“The world is mud-luscious and puddle-wonderful.” – e.e. Cummings
Fall is here with its whimsical, whirling leaves and wind. There’s no better time to make sure we, and our children, are getting enough outdoor fun. With screen time increasing for both kids and adults, it’s more important than ever to consciously make the time to play in nature.
There is no shortage of information about why our kids need the great outdoors. Vitamin D exposure, healthy eye development, opportunities for exercise, improved sleep quality and brain development, Mother Nature provides it all. Thanks to the nature of outdoor play, (the jackpot of early childhood development), kids can discover confidence, independence and resiliency. Playing outside forces kids to be inventive. It requires them to make choices and choose adventures, take risks and adapt. They move their whole bodies, and use all of their senses when in nature; they can see, hear, smell and touch the world around them, and research tells us that multi-sensory experience promotes better learning.
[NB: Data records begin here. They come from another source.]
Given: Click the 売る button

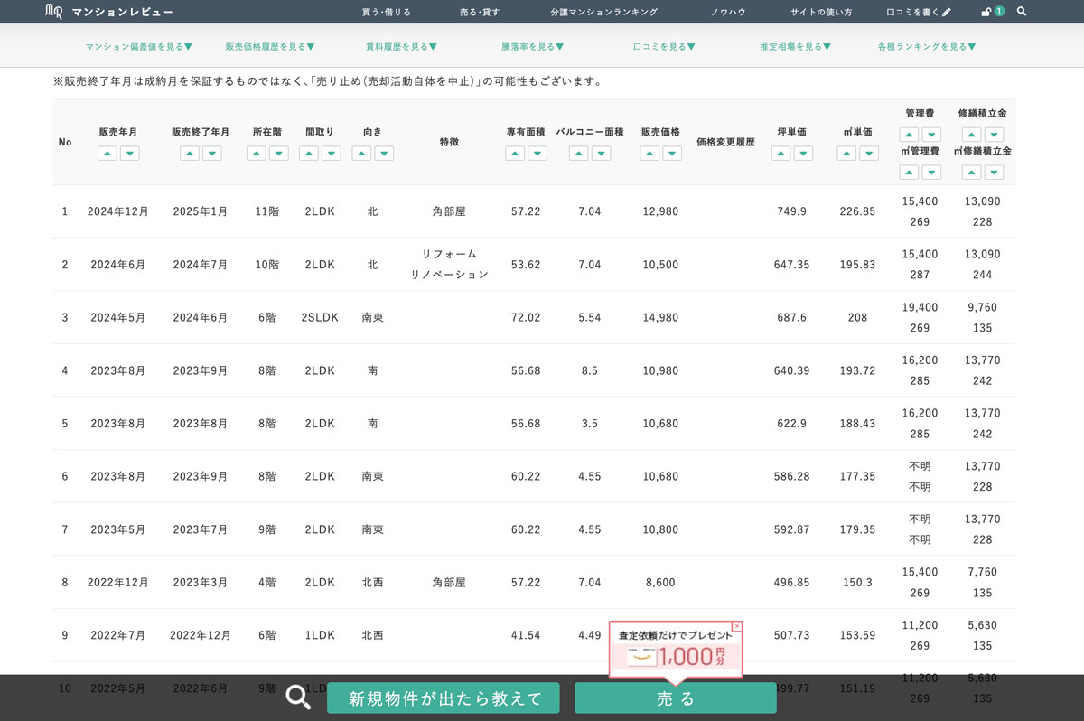Looking at the screenshot, I should 675,698.
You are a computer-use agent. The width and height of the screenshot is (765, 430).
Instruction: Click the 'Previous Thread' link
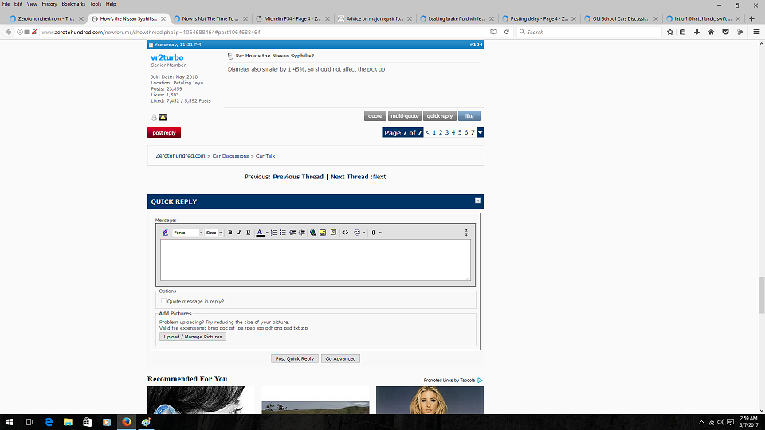[x=298, y=177]
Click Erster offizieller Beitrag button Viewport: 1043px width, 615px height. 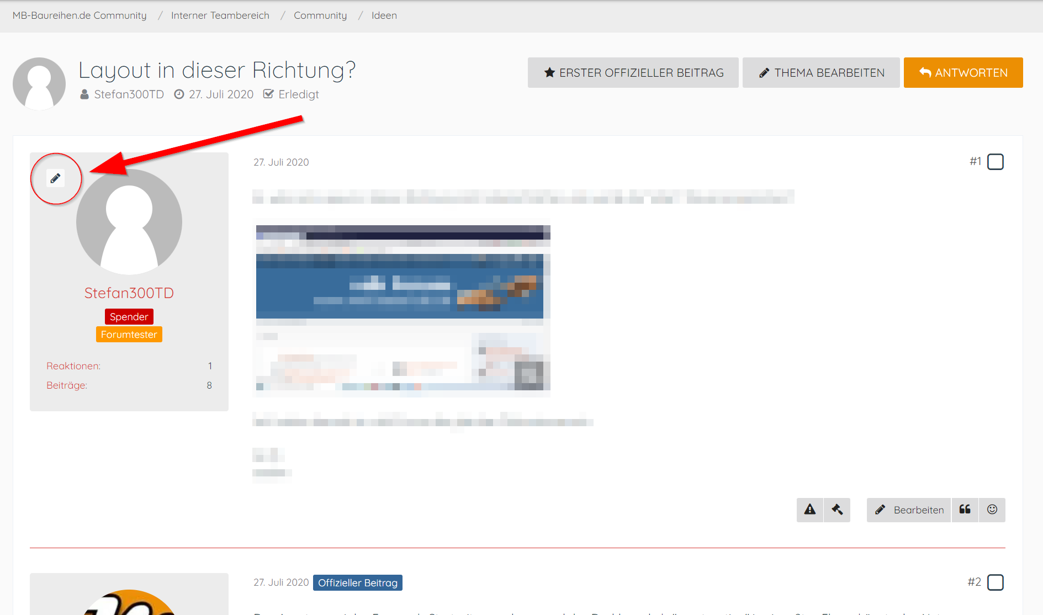[633, 73]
Outdoor play supports coordination, balance, and motor skills; it feeds a sense of wonder, forces our kids to ask questions, and it even reduces stress, which is important because stress is a huge barrier to brain development.
Below are four ways to take advantage of the outdoors to promote healthy brain development and early literacy.
1. Do something that helps out Mother Nature, such as make a bird feeder, plant a tree, or make a birdbath.
You will need:
- natural peanut butter
- suet (or lard)
- wild birdseed
- cotton thread
- Mix equal parts peanut butter (use the natural kind with only peanuts listed in the ingredients) and suet (or lard)
- Stir in enough cornmeal to make a thick paste
- Press this mixture into the pinecone
- Roll the pinecone in the wild birdseed mix
- String or tie cotton thread to the pinecone and hang from a tree in your yard
2. Start an art project.
- Collect and press fall leaves between wax paper, or do leaf rubbings (place a piece of paper over the leaf and lightly rub over it with a pencil or crayon)
- Collect rocks and paint them to look like animals
- Create a “stained glass” window with fall leaves. After picking your colourful leaves outside, press them to the sticky side of some transparent contact paper, and place on your window
3. Read a non-fiction book about birds.
Try About Birds: A Guide for Children by Cathryn Sill, and see if you can find any of the birds outside. Pair it with fiction books about birds or animals, like the Little Owl’s series by Divya Srinivasan, or any of the Pigeon series by Mo Willems. Extend your books even further by drawing and colouring your favourite birds together.
4. Learn a rhyme together that involves nature.
Here’s one to start you off:
Leaves are floating softly down;
Some are red and some are brown.
The wind goes whooshing through the air.
When you look back there’s no leaves there.
Mother Nature provides for a rich learning experience, so get out there and seize the season—make those mud pies, and jump in those puddles!